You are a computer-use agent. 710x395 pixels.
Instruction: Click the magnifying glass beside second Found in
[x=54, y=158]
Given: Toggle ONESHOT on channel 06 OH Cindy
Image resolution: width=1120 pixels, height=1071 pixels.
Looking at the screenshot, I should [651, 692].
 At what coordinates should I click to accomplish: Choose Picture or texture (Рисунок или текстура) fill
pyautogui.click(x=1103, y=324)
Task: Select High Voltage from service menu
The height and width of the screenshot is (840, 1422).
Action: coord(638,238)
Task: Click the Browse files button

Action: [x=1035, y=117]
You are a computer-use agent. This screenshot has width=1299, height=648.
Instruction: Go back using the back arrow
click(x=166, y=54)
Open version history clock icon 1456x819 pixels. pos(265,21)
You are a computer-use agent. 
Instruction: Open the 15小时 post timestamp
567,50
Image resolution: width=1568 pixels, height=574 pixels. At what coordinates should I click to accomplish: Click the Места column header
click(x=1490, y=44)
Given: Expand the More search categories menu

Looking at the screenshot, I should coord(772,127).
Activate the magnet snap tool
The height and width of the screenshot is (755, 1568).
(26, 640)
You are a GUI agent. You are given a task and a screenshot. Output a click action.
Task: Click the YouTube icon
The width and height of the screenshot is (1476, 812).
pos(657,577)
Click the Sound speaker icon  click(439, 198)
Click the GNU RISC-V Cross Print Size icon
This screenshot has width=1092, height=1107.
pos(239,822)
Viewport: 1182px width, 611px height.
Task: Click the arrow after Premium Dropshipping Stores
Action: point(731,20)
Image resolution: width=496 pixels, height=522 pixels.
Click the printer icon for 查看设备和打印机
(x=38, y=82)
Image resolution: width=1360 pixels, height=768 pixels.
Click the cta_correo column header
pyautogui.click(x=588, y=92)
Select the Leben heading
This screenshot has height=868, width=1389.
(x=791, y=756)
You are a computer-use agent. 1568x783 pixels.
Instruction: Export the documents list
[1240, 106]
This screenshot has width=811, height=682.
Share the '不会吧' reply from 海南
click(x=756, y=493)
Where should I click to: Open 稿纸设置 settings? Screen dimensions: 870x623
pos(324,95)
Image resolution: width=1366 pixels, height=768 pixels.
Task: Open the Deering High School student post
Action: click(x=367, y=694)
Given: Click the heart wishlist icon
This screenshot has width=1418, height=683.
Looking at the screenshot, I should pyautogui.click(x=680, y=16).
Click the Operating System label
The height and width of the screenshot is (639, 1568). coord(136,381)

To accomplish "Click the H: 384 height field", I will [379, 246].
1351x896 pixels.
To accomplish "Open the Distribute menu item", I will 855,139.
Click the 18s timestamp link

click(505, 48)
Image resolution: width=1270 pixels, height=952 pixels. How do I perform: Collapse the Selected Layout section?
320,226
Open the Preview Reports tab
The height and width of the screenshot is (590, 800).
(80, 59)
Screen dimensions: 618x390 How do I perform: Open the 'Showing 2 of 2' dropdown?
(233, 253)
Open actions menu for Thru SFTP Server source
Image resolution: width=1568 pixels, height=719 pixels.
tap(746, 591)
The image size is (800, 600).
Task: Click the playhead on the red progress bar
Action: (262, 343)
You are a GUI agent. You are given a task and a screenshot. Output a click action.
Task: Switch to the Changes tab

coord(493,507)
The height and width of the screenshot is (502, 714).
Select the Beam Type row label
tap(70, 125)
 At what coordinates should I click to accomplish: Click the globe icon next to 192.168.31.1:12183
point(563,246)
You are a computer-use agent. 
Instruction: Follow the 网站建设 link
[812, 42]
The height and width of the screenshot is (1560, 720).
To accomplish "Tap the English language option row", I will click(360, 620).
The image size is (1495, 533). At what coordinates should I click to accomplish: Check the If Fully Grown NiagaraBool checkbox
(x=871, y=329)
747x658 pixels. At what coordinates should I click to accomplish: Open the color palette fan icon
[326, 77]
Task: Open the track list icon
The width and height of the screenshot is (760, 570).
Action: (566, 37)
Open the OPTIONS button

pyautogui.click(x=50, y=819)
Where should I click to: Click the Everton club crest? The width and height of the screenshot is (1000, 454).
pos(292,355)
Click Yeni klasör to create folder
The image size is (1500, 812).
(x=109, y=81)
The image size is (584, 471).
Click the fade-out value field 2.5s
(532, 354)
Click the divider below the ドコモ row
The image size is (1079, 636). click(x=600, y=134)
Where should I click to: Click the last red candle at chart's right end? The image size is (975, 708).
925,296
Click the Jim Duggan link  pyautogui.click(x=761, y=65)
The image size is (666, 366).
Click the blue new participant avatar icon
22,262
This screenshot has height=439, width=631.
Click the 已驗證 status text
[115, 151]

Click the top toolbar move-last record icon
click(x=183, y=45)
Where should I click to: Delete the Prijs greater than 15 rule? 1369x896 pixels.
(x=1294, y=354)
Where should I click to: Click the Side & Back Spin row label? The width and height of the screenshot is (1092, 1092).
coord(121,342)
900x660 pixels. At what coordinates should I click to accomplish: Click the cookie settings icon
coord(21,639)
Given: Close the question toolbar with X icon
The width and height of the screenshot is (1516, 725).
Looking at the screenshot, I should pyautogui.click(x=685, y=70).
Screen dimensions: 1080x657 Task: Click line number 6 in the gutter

━━━━━━━━━━━━━━━━━━━━━━━━━━━━━━

Return verbatim every line of the listing from its first line down to the line containing "Looking at the screenshot, I should [651, 692].", including that line.

You are a computer-use agent. 710x395 pixels.
Instruction: Click the magnifying glass beside second Found in
[x=54, y=158]
Given: Toggle ONESHOT on channel 06 OH Cindy
Image resolution: width=1120 pixels, height=1071 pixels.
Looking at the screenshot, I should [651, 692].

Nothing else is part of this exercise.